Happy birthday to a minimalist pioneer
By Jeremy Eichler
Boston Globe/June 27, 2008
CAMBRIDGE - The wind in the local new-music scene often blows in decidedly uptown directions, but the 73d birthday of minimalist pioneer Terry Riley this week did not go completely unnoticed. The Boston-based art-rock band Birdsongs of the Mesozoic has been hosting a salon series at the postage-stamp-size Outpost 186. On Tuesday, by way of a Riley birthday tribute, Birdsongs invited some friends - Vessela Stoyanova and Valerie Thompson from Fluttr Effect, and composer Marti Epstein - to form a seven-piece band that took on Riley's roiling, iconic score "In C."
This landmark of modern art music, often cited as the true opening blast of minimalism, was written in 1964 and premiered at the San Francisco Tape Music Center. (Steve Reich was one of the performers.) Serialism had been the dominant force in contemporary music but Riley's work seemed to explode every one of its tenets like a Molotov cocktail.

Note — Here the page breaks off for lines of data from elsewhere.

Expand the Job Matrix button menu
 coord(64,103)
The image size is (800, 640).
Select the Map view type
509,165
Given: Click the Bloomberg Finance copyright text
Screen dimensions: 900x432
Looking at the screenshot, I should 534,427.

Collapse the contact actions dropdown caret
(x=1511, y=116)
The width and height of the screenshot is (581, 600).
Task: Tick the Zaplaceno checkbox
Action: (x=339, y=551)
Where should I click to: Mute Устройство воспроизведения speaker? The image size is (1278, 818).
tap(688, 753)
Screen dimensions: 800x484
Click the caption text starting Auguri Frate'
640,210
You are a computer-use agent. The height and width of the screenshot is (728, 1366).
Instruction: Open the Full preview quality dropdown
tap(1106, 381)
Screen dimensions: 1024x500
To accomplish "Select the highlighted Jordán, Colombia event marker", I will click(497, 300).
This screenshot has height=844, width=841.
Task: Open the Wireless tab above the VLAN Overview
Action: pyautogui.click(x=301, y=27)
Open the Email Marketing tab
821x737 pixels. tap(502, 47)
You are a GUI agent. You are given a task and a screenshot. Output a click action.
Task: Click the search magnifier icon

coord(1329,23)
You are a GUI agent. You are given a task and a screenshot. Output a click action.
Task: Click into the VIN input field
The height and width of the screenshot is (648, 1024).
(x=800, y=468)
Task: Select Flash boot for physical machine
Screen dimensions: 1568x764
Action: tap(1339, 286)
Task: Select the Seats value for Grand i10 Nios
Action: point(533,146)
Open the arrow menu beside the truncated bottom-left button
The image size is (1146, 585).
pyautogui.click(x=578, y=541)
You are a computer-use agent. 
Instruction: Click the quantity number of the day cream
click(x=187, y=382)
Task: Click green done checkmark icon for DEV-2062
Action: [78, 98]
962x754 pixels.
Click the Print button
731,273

This marvelously protean piece can be played by ensembles of any size and instrumentation. Its score consists of 53 distinct melodic cells that individual players are encouraged to repeat as many times as they wish before proceeding to the next. The music morphs slowly yet constantly as different patterns emerge, like a kaleidoscope for the ears. Performances can vary wildly in their length and approach, but the best ones convey something of the joyful spirit of liberation with which this music first came into the world.
Flashes of that spirit appeared on Tuesday night, though occasional rhythmic imprecision, dynamic uniformity, and a certain expressive tentativeness kept this performance from truly scaling the heights. Still, it was an invigorating pleasure to hear this work played live in such close quarters. Guitarist Michael Bierylo set things in motion by producing the work's pulse on a laptop, and much of this reading's distinctive quality came from the unusual blending of Ken Field's saxophone, Thompson's cello, and Stoyanova's marimba lumina. The dense web of sound was nothing if not a full-ensemble creation.
This performance clocked in at just about one-half hour (the night also included some group improvisation) and the audience was not much larger than the band on stage. Rather impressively, one man brought his baby, who was wide awake in the front row, taking it all in. Her father apparently places more faith in Riley than in Raffi, when it comes to expanding the mind.